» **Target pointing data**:
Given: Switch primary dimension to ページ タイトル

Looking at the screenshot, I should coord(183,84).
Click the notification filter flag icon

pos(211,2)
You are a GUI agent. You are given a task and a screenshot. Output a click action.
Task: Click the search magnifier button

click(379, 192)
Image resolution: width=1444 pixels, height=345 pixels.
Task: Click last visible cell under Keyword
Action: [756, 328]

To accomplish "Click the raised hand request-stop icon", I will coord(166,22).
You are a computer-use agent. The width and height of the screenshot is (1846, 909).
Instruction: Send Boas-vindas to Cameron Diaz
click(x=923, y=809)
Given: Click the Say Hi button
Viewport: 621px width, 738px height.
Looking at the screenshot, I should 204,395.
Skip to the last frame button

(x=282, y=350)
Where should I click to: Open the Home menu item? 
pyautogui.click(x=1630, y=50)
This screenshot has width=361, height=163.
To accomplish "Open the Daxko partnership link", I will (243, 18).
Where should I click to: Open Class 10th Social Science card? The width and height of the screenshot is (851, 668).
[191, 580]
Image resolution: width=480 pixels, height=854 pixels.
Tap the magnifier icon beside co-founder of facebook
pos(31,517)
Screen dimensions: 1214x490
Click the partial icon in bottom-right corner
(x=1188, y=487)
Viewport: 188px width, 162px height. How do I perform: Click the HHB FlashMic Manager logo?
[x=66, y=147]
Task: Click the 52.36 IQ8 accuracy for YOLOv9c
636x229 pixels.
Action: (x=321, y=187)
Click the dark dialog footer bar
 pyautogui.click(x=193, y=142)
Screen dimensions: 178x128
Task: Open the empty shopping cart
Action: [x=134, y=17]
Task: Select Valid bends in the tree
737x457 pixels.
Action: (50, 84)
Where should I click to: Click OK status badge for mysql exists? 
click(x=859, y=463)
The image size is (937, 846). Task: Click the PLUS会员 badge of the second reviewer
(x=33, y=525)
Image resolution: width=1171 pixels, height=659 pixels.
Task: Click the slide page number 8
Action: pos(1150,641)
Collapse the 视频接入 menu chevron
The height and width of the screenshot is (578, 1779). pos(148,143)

» **Problem**: Recast the entries between the line holding "Task: Select Valid bends in the tree" and the end of the entries, inclusive, as a numbered list, leaving out blank lines.

» **Task answer**:
1. Task: Select Valid bends in the tree
2. 737x457 pixels.
3. Action: (50, 84)
4. Where should I click to: Click OK status badge for mysql exists? 
5. click(x=859, y=463)
6. The image size is (937, 846). Task: Click the PLUS会员 badge of the second reviewer
7. (x=33, y=525)
8. Image resolution: width=1171 pixels, height=659 pixels.
9. Task: Click the slide page number 8
10. Action: pos(1150,641)
11. Collapse the 视频接入 menu chevron
12. The height and width of the screenshot is (578, 1779). pos(148,143)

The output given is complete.